* _Consigne A_
Recopiez à l'identique les lignes des enregistrements, de celle qui contient « coordinates (2439, 400). » jusqu'à la fin des enregistrements.

# # # #

# Bonjour à tous besion d'aide mail IPAD2



## MONTRSUP (15 Juillet 2011)

Bonjour à tous,voila mon problème c'est mettre en place mon email mais je n'arrive pas ,quand je vais dans ,ajouter un compte ,ensuite clique autre,comment fait la procédure svp,j'ai les élements serveur SMTP serveur POP3 je mais cela ou merçi de vos réponse à bientot.






[/url][/IMG]


----------



## pepeye66 (15 Juillet 2011)

Quand tu auras entré les infos de cette première fenêtre et que tu auras validé en cliquant sur suivant (en haut à gauche), une autre fenêtre s'ouvrira pour entrer les infos complémentaires (serveur entrant, sortant....)


----------



## MONTRSUP (15 Juillet 2011)

merçi beaucoup,serveur reception pop3, serveur envoi smtp,je viens de le faire mais il marque impossible de relever le courrier le non ou le mot de passe est incorrect, pourtant j'ai bien regardé que faire svp merçi


----------



## pepeye66 (15 Juillet 2011)

# # # #

* _Consigne B_
Répondez à ces questions sur la discussion :
(i) Dans quel menu MONTRSUP va-t-il avant de cliquer sur « autre » ?
(ii) D'après pepeye66, où se trouve le bouton « suivant » ?
(iii) Quel serveur MONTRSUP indique-t-il pour la réception ?

* _Entrées sur les coordonnées cibles_
# # # #

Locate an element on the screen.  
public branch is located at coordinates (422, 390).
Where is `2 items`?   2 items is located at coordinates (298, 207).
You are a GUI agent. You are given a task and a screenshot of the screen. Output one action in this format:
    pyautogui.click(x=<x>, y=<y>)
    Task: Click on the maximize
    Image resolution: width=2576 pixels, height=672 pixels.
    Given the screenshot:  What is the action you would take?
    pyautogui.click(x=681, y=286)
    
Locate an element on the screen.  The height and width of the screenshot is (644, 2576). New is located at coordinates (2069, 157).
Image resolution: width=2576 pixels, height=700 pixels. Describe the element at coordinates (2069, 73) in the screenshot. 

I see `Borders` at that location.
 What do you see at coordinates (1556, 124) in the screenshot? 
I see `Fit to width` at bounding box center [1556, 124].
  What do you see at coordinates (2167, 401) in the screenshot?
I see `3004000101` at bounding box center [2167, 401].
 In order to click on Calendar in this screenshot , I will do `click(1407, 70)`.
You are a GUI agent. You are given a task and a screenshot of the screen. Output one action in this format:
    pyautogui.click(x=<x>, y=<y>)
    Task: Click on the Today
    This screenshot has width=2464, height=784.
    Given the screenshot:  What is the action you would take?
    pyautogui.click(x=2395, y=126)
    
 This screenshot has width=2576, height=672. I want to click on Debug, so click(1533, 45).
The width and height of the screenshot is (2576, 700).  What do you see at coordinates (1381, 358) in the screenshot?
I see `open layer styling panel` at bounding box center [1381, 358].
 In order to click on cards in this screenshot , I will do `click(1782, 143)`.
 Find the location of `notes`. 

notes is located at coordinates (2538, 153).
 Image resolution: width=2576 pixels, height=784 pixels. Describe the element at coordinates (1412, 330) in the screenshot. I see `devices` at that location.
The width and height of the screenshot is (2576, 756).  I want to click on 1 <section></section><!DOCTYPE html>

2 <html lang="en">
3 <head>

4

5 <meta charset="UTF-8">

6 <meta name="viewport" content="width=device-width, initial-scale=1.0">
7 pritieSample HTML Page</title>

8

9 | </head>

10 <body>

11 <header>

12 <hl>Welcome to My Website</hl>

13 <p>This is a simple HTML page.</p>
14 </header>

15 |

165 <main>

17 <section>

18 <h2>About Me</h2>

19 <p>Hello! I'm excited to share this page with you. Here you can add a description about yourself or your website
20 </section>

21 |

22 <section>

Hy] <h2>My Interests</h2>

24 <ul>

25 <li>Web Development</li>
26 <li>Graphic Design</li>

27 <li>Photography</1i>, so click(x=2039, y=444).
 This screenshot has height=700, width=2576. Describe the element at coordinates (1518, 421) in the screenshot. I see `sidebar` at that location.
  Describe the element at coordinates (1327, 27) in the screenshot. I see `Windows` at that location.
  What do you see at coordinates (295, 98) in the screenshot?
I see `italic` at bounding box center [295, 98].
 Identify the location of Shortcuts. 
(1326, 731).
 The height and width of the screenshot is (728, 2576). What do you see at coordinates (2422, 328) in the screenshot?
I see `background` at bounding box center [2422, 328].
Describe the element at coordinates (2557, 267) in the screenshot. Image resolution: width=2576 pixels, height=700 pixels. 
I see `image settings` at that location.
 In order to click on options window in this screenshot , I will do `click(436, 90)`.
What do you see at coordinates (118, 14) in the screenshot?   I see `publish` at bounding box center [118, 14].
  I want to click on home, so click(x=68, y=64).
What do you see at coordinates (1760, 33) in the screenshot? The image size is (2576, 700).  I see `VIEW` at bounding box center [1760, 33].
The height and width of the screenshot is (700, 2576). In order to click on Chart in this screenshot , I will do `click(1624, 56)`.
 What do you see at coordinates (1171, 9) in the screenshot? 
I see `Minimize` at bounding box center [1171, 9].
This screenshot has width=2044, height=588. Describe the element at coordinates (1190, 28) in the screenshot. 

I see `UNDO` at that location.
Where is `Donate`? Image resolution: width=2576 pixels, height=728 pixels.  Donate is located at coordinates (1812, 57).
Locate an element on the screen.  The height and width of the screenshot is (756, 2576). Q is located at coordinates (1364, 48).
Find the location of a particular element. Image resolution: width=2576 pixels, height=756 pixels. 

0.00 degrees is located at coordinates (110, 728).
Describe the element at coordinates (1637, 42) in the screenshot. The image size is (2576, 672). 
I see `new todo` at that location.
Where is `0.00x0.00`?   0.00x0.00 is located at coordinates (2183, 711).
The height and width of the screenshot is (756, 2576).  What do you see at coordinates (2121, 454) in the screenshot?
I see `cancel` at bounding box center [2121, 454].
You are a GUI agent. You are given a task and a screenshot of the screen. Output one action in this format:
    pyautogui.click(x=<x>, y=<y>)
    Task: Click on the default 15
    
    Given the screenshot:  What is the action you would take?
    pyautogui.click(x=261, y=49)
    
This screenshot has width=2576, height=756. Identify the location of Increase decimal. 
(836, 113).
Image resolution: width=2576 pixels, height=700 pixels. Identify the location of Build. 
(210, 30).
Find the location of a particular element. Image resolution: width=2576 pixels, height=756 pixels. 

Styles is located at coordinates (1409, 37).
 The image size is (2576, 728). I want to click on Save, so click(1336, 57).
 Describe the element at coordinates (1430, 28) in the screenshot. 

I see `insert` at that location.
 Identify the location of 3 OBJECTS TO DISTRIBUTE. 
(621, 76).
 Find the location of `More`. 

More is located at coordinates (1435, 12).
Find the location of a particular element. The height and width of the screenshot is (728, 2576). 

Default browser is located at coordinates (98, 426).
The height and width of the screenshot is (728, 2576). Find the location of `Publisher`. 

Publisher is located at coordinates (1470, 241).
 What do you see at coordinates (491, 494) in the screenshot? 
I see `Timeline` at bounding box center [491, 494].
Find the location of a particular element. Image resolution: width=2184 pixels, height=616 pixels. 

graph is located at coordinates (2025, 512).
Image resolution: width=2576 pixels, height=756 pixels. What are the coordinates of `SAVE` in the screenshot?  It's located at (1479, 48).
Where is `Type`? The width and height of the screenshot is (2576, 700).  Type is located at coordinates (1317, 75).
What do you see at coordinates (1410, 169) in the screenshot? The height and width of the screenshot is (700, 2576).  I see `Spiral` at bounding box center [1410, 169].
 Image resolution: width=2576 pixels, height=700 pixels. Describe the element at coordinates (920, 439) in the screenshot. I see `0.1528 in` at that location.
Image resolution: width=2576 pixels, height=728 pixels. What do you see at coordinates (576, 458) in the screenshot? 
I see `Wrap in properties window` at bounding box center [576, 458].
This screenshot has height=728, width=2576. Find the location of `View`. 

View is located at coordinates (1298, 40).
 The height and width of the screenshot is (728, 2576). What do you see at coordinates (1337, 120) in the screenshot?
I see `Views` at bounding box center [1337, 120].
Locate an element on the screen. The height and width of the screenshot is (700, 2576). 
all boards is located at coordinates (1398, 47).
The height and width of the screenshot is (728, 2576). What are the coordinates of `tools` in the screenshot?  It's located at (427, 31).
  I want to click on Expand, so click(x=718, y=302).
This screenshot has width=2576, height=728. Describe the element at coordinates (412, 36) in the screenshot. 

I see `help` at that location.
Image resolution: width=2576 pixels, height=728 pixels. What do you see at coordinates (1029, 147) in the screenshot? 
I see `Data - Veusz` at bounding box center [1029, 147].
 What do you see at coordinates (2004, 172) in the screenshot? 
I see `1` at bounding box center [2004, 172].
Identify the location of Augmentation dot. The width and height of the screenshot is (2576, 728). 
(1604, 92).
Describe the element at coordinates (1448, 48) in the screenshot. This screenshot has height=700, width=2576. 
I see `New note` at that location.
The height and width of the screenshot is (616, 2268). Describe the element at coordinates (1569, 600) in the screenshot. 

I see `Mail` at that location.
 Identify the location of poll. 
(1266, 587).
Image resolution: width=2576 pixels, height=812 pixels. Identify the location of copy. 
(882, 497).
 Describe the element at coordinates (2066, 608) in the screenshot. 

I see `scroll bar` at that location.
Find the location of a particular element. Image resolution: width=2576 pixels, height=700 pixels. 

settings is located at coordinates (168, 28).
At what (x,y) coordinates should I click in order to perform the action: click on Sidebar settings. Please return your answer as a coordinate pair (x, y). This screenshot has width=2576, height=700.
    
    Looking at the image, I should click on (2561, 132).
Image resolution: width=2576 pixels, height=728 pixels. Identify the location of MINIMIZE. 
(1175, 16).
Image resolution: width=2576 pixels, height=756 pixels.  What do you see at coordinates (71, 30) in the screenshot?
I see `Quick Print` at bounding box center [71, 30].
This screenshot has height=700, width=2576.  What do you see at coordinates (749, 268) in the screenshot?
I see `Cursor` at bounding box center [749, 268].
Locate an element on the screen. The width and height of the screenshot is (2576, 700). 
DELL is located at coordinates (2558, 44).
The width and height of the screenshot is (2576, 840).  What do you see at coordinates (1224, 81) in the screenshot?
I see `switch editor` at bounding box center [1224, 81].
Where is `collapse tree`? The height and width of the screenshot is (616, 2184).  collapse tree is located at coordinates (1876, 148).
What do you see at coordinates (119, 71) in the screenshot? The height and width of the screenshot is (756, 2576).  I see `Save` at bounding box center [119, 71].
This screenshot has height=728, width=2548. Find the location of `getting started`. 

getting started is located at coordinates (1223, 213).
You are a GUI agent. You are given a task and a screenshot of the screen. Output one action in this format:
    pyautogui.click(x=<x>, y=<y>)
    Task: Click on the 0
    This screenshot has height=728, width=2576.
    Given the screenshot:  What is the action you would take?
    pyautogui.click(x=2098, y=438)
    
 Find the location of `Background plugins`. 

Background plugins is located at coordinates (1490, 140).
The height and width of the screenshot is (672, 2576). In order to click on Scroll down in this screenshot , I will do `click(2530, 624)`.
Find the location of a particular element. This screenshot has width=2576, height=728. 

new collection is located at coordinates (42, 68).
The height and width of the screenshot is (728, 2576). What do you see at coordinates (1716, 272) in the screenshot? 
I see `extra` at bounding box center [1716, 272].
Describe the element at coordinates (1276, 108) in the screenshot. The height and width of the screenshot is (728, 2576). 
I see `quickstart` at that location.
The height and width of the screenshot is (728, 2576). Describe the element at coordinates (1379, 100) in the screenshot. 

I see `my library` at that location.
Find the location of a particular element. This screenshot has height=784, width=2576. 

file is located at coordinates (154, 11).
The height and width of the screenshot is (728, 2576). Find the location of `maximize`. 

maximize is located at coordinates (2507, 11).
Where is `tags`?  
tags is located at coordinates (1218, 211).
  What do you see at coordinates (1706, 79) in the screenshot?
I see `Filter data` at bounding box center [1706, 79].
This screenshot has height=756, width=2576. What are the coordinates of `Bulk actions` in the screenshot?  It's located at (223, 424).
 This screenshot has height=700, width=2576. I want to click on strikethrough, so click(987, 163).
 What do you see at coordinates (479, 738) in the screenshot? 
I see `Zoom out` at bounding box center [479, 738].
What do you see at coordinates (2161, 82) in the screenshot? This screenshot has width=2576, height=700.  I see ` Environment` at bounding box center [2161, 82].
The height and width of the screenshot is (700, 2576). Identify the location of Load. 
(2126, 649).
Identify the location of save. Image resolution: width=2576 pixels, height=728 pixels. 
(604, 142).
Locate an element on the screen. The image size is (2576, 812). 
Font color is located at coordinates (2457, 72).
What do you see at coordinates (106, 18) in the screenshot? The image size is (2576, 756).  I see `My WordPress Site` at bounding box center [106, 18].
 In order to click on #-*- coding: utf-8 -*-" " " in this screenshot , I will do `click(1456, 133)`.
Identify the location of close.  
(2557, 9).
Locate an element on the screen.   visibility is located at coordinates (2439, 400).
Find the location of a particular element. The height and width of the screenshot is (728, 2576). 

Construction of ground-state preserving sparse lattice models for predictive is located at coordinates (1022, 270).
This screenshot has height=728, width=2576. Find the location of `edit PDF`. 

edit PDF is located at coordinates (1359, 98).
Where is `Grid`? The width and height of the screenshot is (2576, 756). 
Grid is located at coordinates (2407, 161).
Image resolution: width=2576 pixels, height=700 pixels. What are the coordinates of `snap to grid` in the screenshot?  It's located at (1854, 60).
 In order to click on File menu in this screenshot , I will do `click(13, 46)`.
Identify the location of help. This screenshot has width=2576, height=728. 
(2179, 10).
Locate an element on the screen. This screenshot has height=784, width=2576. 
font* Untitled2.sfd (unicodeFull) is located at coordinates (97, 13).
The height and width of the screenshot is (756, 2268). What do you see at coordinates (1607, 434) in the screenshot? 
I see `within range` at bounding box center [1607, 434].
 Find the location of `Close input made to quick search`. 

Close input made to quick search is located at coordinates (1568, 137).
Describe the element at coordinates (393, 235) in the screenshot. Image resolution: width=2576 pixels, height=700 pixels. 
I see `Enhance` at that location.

# # # #

* _Résultat A_
Locate an element on the screen.   visibility is located at coordinates (2439, 400).
Find the location of a particular element. The height and width of the screenshot is (728, 2576). 

Construction of ground-state preserving sparse lattice models for predictive is located at coordinates (1022, 270).
This screenshot has height=728, width=2576. Find the location of `edit PDF`. 

edit PDF is located at coordinates (1359, 98).
Where is `Grid`? The width and height of the screenshot is (2576, 756). 
Grid is located at coordinates (2407, 161).
Image resolution: width=2576 pixels, height=700 pixels. What are the coordinates of `snap to grid` in the screenshot?  It's located at (1854, 60).
 In order to click on File menu in this screenshot , I will do `click(13, 46)`.
Identify the location of help. This screenshot has width=2576, height=728. 
(2179, 10).
Locate an element on the screen. This screenshot has height=784, width=2576. 
font* Untitled2.sfd (unicodeFull) is located at coordinates (97, 13).
The height and width of the screenshot is (756, 2268). What do you see at coordinates (1607, 434) in the screenshot? 
I see `within range` at bounding box center [1607, 434].
 Find the location of `Close input made to quick search`. 

Close input made to quick search is located at coordinates (1568, 137).
Describe the element at coordinates (393, 235) in the screenshot. Image resolution: width=2576 pixels, height=700 pixels. 
I see `Enhance` at that location.

* _Résultat B_
(i) Ajouter un compte
(ii) En haut à gauche
(iii) POP3